DIRECTIONS FOR THIS TASK
Please return every line of the records below that holds the word "computer".

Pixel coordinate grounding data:
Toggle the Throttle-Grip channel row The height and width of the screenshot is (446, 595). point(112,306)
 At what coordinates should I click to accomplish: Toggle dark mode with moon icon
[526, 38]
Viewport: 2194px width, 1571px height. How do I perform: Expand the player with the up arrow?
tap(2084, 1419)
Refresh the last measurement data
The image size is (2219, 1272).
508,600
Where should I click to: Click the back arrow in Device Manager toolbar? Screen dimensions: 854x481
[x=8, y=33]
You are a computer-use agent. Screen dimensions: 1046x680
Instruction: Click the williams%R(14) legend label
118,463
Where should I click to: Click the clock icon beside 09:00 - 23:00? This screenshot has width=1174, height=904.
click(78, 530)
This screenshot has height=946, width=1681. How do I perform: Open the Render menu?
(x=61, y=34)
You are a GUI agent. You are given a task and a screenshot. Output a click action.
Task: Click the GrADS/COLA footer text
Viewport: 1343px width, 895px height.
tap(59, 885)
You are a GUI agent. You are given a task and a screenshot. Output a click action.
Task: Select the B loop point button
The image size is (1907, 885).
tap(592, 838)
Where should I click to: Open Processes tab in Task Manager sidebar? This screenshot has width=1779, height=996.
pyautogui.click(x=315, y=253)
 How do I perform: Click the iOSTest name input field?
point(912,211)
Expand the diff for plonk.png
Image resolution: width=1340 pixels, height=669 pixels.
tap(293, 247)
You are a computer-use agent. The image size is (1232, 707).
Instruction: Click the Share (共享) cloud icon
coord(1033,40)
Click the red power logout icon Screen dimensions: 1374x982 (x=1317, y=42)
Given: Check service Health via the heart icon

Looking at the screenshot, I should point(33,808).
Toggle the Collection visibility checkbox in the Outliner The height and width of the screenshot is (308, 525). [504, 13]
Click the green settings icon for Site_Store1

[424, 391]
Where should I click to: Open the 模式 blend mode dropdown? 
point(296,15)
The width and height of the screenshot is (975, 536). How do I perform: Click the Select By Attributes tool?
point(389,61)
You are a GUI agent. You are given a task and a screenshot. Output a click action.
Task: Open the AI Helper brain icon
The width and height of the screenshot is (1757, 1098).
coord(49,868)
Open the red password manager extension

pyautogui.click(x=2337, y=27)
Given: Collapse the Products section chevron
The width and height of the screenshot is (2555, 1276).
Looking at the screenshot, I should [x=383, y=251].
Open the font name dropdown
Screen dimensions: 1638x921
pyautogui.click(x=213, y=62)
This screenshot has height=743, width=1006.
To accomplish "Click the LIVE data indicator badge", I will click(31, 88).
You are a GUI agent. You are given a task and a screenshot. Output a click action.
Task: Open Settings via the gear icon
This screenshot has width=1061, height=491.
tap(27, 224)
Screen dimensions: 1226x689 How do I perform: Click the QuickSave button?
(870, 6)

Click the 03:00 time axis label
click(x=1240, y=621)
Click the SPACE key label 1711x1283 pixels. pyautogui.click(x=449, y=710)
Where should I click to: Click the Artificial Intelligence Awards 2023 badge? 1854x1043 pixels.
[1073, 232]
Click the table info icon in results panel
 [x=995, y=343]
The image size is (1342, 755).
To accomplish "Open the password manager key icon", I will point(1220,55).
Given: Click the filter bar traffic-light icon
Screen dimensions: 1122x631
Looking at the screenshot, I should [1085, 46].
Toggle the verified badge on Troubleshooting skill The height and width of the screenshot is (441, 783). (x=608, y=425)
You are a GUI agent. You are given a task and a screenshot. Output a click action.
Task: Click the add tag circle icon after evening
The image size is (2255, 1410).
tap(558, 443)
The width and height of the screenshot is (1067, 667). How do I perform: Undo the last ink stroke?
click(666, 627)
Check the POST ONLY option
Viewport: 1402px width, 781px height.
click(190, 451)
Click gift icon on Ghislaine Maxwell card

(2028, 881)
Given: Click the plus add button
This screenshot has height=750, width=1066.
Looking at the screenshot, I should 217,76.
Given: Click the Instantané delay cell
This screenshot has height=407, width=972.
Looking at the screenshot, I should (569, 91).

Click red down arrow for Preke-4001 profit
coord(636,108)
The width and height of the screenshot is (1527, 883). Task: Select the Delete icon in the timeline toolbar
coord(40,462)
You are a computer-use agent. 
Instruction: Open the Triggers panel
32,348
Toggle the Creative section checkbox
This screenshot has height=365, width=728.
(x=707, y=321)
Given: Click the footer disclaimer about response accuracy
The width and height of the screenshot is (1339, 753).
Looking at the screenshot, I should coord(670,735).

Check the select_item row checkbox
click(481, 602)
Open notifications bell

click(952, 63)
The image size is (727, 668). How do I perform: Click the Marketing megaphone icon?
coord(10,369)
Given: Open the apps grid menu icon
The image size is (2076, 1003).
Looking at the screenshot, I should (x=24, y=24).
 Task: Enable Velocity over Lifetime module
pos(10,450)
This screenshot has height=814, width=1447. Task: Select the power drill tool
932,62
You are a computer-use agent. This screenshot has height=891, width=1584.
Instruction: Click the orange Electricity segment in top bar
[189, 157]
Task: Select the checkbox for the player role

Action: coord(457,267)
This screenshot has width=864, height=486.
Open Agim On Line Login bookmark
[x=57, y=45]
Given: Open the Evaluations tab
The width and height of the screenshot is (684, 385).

YOUR SOLUTION
You are a computer-use agent. Screen dimensions: 1046x680
You are a computer-use agent. The image size is (1232, 707).
You are a computer-use agent. 
You are a computer-use agent. This screenshot has height=891, width=1584.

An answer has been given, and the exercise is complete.